1.Efficient Estimation of Word Representations in Vector Space (2013)
목차
- Abstract
- Introduction
-
Model Architectures
- NNLM ( Feedforward NNLM )
- RNNLM ( Recurrent NNLM )
- New Log-Linear Models
- CBOW
- Skip-gram
Abstract
Word2Vec : (1) Skip-gram & (2) CBOW
- able to capture the similarity of words
- improvement in accuracy & speed
1. Introduction
Previous models : N-gram … similarity (X) & use indices (O)
Proposes “distributed representations of words”
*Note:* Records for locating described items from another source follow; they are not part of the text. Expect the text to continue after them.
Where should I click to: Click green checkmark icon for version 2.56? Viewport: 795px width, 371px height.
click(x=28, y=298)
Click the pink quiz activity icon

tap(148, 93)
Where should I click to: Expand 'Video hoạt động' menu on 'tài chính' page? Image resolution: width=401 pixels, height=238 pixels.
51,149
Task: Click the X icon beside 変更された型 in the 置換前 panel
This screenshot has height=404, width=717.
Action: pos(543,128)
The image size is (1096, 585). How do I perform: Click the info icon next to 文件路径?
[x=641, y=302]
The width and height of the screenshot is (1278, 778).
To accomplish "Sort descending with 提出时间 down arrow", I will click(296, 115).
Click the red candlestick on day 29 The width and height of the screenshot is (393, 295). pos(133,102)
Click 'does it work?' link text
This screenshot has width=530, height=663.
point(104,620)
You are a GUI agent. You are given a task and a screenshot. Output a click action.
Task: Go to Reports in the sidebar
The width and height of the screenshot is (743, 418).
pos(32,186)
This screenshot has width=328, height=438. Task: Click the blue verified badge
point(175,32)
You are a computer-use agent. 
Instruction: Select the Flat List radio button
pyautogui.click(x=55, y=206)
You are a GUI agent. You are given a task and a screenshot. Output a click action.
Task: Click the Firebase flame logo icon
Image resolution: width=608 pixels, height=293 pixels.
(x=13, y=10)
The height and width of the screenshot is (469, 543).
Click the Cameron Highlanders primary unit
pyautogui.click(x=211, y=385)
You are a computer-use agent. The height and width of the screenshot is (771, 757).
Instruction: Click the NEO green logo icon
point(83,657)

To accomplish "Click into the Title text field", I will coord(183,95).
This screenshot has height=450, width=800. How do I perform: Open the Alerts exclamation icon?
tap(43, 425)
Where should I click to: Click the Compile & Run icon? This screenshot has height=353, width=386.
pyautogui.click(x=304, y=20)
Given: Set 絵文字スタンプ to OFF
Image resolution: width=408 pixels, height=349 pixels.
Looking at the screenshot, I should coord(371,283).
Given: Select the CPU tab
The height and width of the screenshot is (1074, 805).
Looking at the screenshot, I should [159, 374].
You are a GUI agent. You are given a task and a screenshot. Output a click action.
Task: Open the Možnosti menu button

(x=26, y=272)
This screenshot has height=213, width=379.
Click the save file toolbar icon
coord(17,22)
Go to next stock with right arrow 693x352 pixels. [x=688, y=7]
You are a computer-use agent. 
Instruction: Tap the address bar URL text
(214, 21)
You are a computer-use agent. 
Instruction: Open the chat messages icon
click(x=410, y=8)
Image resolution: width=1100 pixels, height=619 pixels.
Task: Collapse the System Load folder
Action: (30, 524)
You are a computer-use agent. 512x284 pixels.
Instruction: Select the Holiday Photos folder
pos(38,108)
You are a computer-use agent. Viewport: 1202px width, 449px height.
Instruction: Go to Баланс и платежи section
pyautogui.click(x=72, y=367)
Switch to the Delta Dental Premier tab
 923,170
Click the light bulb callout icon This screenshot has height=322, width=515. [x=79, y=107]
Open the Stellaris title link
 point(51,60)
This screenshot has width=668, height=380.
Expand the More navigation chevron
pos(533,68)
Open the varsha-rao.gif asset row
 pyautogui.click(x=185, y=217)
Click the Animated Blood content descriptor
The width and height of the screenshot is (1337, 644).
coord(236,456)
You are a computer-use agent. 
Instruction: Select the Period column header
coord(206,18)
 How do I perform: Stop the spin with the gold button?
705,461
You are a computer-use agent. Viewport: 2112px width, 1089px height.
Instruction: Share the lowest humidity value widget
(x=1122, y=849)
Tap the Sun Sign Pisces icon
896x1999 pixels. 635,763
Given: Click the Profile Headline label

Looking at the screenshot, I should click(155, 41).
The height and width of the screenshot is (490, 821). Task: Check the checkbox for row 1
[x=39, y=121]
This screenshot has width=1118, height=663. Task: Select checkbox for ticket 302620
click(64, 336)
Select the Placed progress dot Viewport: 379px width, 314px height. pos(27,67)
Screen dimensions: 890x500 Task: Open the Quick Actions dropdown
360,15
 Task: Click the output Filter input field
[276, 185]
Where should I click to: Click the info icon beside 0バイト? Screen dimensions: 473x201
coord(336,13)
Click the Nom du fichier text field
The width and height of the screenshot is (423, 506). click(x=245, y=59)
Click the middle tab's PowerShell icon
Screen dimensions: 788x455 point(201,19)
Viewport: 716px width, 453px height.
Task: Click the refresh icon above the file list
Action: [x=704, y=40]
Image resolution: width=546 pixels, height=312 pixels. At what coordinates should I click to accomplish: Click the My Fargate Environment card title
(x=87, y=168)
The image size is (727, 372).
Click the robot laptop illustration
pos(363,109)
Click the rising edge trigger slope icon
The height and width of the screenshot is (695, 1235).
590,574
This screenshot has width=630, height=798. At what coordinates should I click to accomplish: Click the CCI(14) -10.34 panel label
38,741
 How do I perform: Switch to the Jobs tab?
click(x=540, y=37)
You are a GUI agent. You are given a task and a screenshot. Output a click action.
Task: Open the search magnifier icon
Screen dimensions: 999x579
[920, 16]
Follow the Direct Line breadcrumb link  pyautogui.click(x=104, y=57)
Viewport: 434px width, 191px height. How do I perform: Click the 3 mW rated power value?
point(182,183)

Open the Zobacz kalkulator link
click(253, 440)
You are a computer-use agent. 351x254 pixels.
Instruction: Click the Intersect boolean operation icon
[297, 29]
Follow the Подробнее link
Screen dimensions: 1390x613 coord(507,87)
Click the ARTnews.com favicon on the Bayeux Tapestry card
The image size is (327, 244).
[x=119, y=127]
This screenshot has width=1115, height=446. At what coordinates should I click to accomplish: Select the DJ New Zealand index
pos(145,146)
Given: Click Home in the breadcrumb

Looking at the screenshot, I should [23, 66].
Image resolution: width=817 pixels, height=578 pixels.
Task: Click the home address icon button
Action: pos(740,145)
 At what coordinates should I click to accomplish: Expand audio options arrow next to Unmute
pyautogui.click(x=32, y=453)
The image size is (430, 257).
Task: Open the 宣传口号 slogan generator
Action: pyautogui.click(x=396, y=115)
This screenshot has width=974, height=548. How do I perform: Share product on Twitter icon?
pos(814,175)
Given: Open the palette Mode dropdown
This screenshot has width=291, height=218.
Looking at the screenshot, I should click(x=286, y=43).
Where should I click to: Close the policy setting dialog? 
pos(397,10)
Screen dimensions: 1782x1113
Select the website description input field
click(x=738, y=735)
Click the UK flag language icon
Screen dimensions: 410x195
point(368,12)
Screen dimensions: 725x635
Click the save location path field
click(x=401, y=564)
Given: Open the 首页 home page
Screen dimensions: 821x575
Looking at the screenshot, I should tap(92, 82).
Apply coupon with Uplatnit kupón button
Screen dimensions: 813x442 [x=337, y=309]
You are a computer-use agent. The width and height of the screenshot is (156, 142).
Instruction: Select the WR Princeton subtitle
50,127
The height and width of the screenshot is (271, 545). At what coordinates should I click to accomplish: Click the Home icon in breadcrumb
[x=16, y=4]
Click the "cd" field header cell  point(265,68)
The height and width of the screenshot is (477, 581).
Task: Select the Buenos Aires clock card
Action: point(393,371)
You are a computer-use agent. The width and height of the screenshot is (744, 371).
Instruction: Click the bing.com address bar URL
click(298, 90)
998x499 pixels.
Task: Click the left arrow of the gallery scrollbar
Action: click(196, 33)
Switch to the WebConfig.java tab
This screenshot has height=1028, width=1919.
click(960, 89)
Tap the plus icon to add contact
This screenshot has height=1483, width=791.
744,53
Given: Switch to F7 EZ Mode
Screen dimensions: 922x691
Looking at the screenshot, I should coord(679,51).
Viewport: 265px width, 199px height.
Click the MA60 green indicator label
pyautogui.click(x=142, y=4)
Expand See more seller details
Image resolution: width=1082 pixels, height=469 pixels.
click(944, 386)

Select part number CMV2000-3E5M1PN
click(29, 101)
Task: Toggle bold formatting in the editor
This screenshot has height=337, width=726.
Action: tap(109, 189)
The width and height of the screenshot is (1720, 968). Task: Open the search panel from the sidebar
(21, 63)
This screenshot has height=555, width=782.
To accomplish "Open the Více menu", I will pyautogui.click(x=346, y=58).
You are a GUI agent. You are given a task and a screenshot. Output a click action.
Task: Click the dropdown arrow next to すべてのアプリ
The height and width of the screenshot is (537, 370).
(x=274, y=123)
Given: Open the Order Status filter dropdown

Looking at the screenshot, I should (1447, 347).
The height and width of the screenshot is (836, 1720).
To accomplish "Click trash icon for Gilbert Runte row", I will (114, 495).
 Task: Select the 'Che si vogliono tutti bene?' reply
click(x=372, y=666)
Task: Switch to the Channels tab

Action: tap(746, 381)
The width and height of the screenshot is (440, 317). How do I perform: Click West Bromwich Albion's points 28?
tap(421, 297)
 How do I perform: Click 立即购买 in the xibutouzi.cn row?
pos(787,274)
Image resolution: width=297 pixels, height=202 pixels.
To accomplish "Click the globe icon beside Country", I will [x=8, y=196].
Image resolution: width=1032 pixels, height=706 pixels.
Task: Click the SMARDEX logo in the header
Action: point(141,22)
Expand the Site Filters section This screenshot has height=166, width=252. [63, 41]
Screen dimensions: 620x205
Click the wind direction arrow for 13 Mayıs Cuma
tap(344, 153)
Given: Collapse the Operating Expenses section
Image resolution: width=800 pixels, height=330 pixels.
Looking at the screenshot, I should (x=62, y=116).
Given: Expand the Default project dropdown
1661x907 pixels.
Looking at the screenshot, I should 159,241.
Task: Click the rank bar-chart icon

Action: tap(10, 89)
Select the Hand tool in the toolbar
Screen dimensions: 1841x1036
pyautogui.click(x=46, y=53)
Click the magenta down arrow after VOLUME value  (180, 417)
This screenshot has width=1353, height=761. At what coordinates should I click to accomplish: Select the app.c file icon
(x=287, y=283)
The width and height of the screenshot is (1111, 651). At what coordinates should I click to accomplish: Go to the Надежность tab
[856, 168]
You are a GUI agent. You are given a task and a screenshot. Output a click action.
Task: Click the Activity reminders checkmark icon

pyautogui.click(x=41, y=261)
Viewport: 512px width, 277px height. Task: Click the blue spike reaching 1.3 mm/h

( \(\leftrightarrow\) previous ones were “SPARSE” representation….one-hot encoded vector )
2. Model Architectures
This paper focuses on “distributed representations” of words, learned by NN
Training Complexity : \(O=E \times T \times Q\)
- \(E\) : training epoch
- \(T\) : number of words
- \(Q\) : (defined further for each model architecture)
use SGD & BP
2-1. NNLM (Feedforward NNLM)
consists of 1) input, 2) projection, 3) hidden, 4) output layers
1) Input layer
- \(N\) words are one-hot encoded ( = 1-of-V coding )
2) Projection layer
- dimension : \(N \times D\)
- shared projection matrix
3) Hidden layer
-
projection-hidden layer : complex computation
( since values in projection layer are dense )
-
compute “probability distribution” over all the words in vocabulary
4) Output layer
- dimension : \(V\)
Time complexity : \(Q=(N\times D) + (N\times D \times H) + (H \times V)\)
-
last term \((H \times V)\) is the dominating term
\(\rightarrow\) use Negative Sampling, Hierarchical softmax to reduce this!
\(\rightarrow\) from \(V\) to \(\log_2V\)
2-2. RNNLM (Recurrent NNLM)
overcome limitation of NNLM ( = need to specify context length, N )
RNN :
-
input, hidden, output layer (no projection layer)
-
information from past can be represented by “hidden layer state” \(h_t\)
( updated by \(x_t\) and \(h_{t-1}\) )
Time complexity : \(Q=(H\times H) + (H \times V)\)
-
last term \((H \times V)\) is the dominating term
\(\rightarrow\) use Negative Sampling, Hierarchical softmax to reduce this!
\(\rightarrow\) from \(V\) to \(\log_2V\)
3. New Log-Linear Models
propose 2 models, (1) CBOW & (2) Skip-gram
3-1. CBOW
\(Q = (N \times D) + (D \times \log_2(V))\).
3-2. Skip-gram
\(Q = C \times (D + D \times \log_2(V))\).